◆ Problem
Quote the records below word for word, please, from the very first line through the one that contains "Choose the Rotation tool", and nothing beyond it.

◆ Provided records
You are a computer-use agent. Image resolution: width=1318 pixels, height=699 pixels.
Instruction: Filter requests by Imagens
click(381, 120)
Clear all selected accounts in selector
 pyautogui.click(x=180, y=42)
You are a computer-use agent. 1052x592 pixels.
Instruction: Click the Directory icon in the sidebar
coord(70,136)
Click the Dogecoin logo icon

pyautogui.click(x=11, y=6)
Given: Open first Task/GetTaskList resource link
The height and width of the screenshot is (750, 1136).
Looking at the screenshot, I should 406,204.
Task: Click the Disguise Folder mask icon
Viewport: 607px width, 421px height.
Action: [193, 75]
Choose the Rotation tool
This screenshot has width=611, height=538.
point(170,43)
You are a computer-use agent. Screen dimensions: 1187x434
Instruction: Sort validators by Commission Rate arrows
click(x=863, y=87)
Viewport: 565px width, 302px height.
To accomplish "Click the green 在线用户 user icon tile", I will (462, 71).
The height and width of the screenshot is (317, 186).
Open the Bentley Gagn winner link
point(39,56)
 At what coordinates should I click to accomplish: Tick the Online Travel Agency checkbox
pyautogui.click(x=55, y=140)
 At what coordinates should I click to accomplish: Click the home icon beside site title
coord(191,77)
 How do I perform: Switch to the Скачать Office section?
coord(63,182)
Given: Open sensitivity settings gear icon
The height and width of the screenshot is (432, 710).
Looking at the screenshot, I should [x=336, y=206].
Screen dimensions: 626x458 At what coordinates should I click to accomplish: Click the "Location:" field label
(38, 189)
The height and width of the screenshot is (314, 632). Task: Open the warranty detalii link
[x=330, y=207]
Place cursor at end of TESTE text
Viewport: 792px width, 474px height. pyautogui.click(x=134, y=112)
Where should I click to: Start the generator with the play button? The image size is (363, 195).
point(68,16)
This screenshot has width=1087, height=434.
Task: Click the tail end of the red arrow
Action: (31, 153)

◆ Response to the task
You are a computer-use agent. Image resolution: width=1318 pixels, height=699 pixels.
Instruction: Filter requests by Imagens
click(381, 120)
Clear all selected accounts in selector
 pyautogui.click(x=180, y=42)
You are a computer-use agent. 1052x592 pixels.
Instruction: Click the Directory icon in the sidebar
coord(70,136)
Click the Dogecoin logo icon

pyautogui.click(x=11, y=6)
Given: Open first Task/GetTaskList resource link
The height and width of the screenshot is (750, 1136).
Looking at the screenshot, I should 406,204.
Task: Click the Disguise Folder mask icon
Viewport: 607px width, 421px height.
Action: [193, 75]
Choose the Rotation tool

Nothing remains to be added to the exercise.